Tuesday, August 29, 2006

Status report

For the second week in a row I've created a status report for the Montserrat trip. There will likely be such a document right up until we leave. With six operators scattered across the country from Massachusetts to California, the causal "let's get together for coffee and talk about it" approach isn't going to work. Truth be told, that approach probably wouldn't work anyway!
If you've got a group (that is, two or more) collaborating on a project such as a DXpedition, it is best to error on the side of thoroughness: make lists, have a schedule, set goals (including intermediate goals), make assignments, and have clear lines of authority. I'm trying to help organize this project with this approach and, so far at least, I believe it is working well.
We have created a Yahoo! group that is private to just the 6 of us to exchange this information and I must say that having an online collaboration area is very convenient. It is difficult to imagine how people did this in the days before the internet!

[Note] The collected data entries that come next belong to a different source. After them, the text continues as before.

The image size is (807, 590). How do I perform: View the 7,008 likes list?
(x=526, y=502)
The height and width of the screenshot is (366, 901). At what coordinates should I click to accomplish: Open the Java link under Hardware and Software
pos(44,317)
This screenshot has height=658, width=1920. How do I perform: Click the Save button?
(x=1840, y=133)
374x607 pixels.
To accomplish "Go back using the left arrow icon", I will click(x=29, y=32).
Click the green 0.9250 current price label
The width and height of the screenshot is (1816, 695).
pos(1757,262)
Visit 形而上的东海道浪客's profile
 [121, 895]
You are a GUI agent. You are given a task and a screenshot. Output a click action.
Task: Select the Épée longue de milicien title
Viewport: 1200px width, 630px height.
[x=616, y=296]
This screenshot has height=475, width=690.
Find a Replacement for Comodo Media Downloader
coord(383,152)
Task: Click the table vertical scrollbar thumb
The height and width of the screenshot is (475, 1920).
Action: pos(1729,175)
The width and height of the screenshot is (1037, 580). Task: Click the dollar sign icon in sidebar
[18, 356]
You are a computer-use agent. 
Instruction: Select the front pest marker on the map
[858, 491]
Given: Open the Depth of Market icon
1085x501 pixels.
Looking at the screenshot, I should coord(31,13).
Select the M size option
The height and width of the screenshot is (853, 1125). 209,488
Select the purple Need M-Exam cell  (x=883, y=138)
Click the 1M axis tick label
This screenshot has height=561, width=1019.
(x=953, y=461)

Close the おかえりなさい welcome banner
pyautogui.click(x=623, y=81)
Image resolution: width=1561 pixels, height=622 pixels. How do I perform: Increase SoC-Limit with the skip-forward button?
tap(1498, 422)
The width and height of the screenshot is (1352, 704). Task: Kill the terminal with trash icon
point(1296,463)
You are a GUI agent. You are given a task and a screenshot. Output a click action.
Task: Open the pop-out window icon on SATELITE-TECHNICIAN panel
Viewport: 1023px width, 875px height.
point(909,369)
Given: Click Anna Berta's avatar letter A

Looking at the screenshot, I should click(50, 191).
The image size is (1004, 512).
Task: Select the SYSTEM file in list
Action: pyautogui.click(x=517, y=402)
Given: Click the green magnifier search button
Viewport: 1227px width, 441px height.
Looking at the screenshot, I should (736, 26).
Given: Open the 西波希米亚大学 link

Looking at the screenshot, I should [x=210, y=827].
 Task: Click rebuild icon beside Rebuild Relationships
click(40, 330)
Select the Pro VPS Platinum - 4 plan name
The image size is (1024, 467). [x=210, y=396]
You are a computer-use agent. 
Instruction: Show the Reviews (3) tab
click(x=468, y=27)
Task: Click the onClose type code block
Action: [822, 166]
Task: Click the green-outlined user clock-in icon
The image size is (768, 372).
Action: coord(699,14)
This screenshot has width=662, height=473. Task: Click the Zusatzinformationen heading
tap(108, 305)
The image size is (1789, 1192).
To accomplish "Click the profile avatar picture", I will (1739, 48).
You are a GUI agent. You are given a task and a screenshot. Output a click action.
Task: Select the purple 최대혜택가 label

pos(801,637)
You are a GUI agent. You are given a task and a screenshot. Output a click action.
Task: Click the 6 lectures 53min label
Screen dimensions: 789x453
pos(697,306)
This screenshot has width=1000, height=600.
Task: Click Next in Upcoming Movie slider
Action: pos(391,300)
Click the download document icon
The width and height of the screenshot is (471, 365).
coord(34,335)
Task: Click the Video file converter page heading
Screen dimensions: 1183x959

Here's a glimpse of what I have in the status report:

* General status
* Actions this week
* Open issues (hot)
* Open issues
* Closed issues
* Discussion

Right now the hot issues are getting our licensing paperwork into the Montserrat authorities, joining the Montserrat Amateur Radio Society, and figuring out how we're going to get from Antigua to Montserrat (plane? boat?). There are many more things to worry about and once we think of things that need to be handled, it goes on the list. If we are disciplined about this we will be able to split up the work, get everything done, and have a very relaxing and successful DXpedition. We are already splitting up tasks nicely and as the saying goes, "Many hands make light work."
There are other items right behind the hot ones that also need to be handled, but we'll get to them in good time. I'll talk about two of them tomorrow: the model release form and general agreement. There are some things that should not be done "on a handshake".
Finally, I am developing a manual for the DXpedition. This might sound over the top, but it is common for serious DXpeditioning efforts to have such a document and it can be invaluable during and after the event. Think about all the things that need to be decided and handed: how will you QSL? Who will update your web site? How will on-line logs be handled? Will you participate in on-line QSLing? Who buys the QSL cards? These are all excellent questions and represent just one thin aspect of the mechanics of your project!
Some of this work will be specific to this trip, of course, but other work should be reusable. That gives me a head-start on my next big adventure!